4 Weighted log composite likelihood: a unified approach

J.N.K. Rao, F. Verret and M.A. Hidiroglou

In this section we propose a unified approach applicable to both linear and generalized linear multi-level models. This approach is based on the concept of composite likelihood which has become popular in the non-survey literature to handle clustered or spatial data (see e.g., Lindsay 1988, Lele and Taper 2002 and Varin, Reid and Firth 2011). A pairwise marginal composite likelihood is obtained by multiplying the likelihood contributions from all the distinct pairs within clusters. Note that the composite likelihood is obtained by pretending the sub-models are independent. When the super-population model holds for the sample, then we can obtain parameter estimators by maximizing the pairwise composite likelihood. Here we extend this approach to handle informative designs by obtaining weighted estimating equations that require only the marginal weights $w_{i}$ and $w_{j | i}$ and the pairwise weights $w_{j k | i},$ as in Section 3.

The census log pairwise composite likelihood is given by

$l_{C} (θ) = \sum_{i = 1}^{N} \sum_{j < k = 1}^{M_{i}} \log f (y_{i j}, y_{i k} | θ), (4.1)$

where $f (y_{i j}, y_{i k} | θ)$ is the marginal joint density of $y_{i j}$ and $y_{i k} .$ We estimate (4.1) by the design-weighted log pairwise composite likelihood

$l_{w C} (θ) = \sum_{i \in s} w_{i} \sum_{j < k \in s (i)} w_{j k | i} \log f (y_{i j}, y_{i k} | θ) (4.2)$

which depends only on the first order level 1 and level 2 inclusion probabilities and the second order level 1 probabilities.
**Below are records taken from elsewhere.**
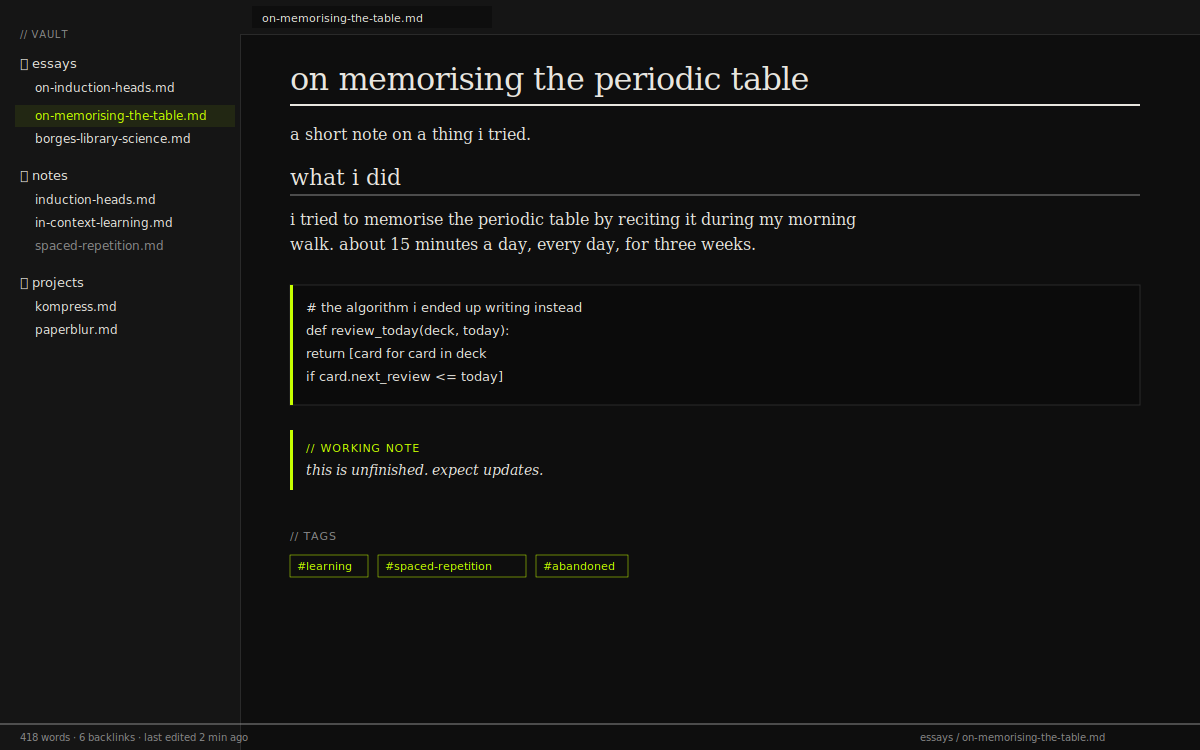The height and width of the screenshot is (750, 1200).
Task: Open essays from the breadcrumb trail
Action: pos(937,737)
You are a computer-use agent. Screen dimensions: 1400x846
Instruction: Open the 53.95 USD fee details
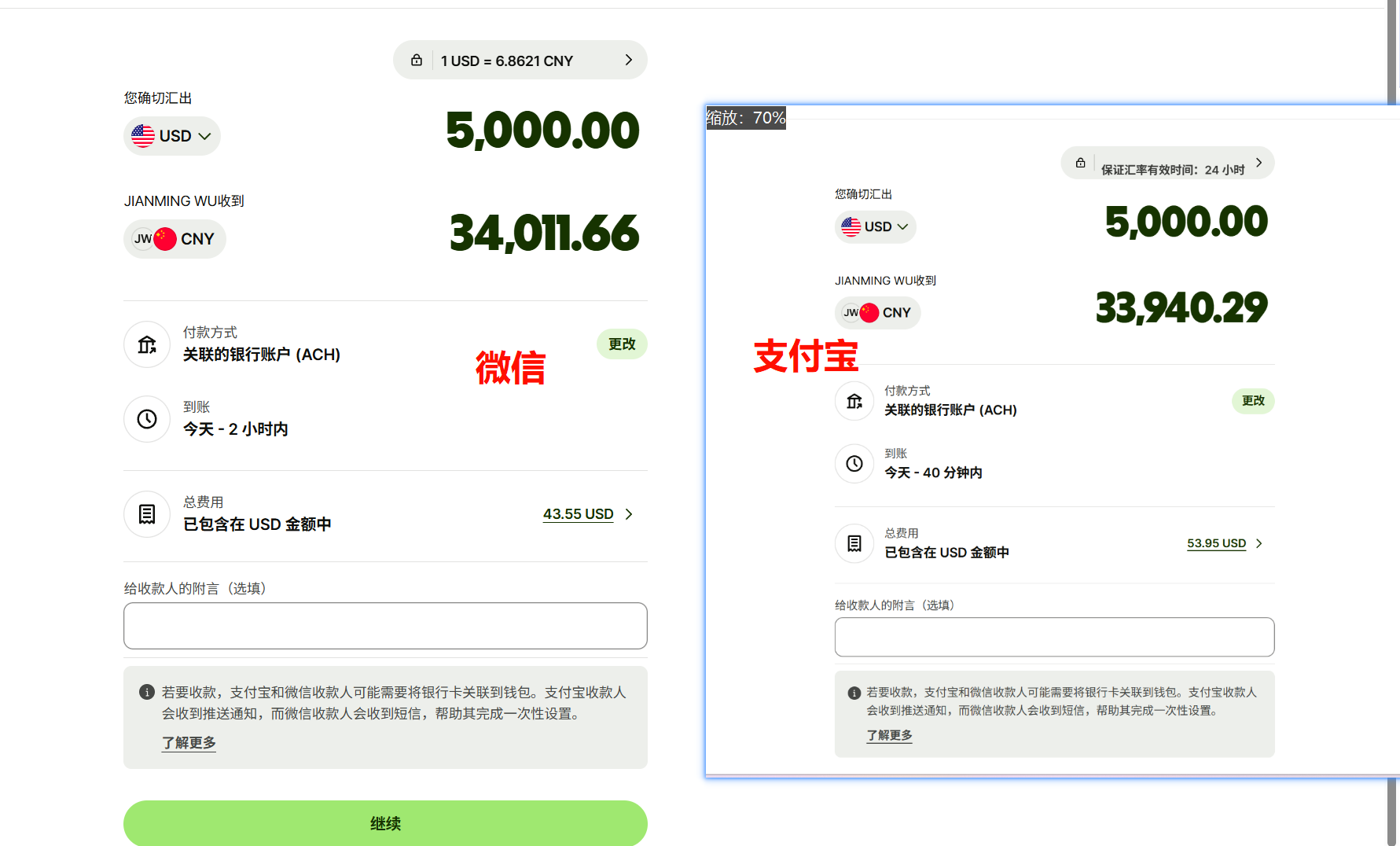click(x=1216, y=543)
We then solve the weighted composite score equations

${\hat{U}}_{w C} (θ) = \partial l_{w C} (θ) / \partial θ = 0, (4.3)$

obtained from (4.2) to get a weighted composite likelihood estimator, ${\hat{θ}}_{w C},$ of $θ$ . The proposed method is applicable to linear and generalized linear two-level models.

We note that ${\hat{U}}_{w C} (θ)$ , given by (4.3), is a vector of estimating functions with zero expectation with respect to the design and the model, i.e., $E_{m} E_{p} {{\hat{U}}_{w C} (θ)} = 0 .$ Using this result, it can be shown that the weighted composite likelihood (WCL) estimator ${\hat{θ}}_{w C}$ of $θ$ is design-model consistent as the number of level 2 units in the sample, $n,$ increases, even when the within cluster sample sizes, $m_{i},$ are small. Details of the proof are given in Yi, Rao and Li (2012). In the non-survey context, we have limited theoretical and empirical evidence that the composite likelihood approach leads to efficient estimators (e.g., Bellio and Varin 2005, Lindsay et al. 2011). Our simulation study (Section 5) indicates that the weighted composite likelihood approach performs well in terms of efficiency, even for small within-cluster sample sizes.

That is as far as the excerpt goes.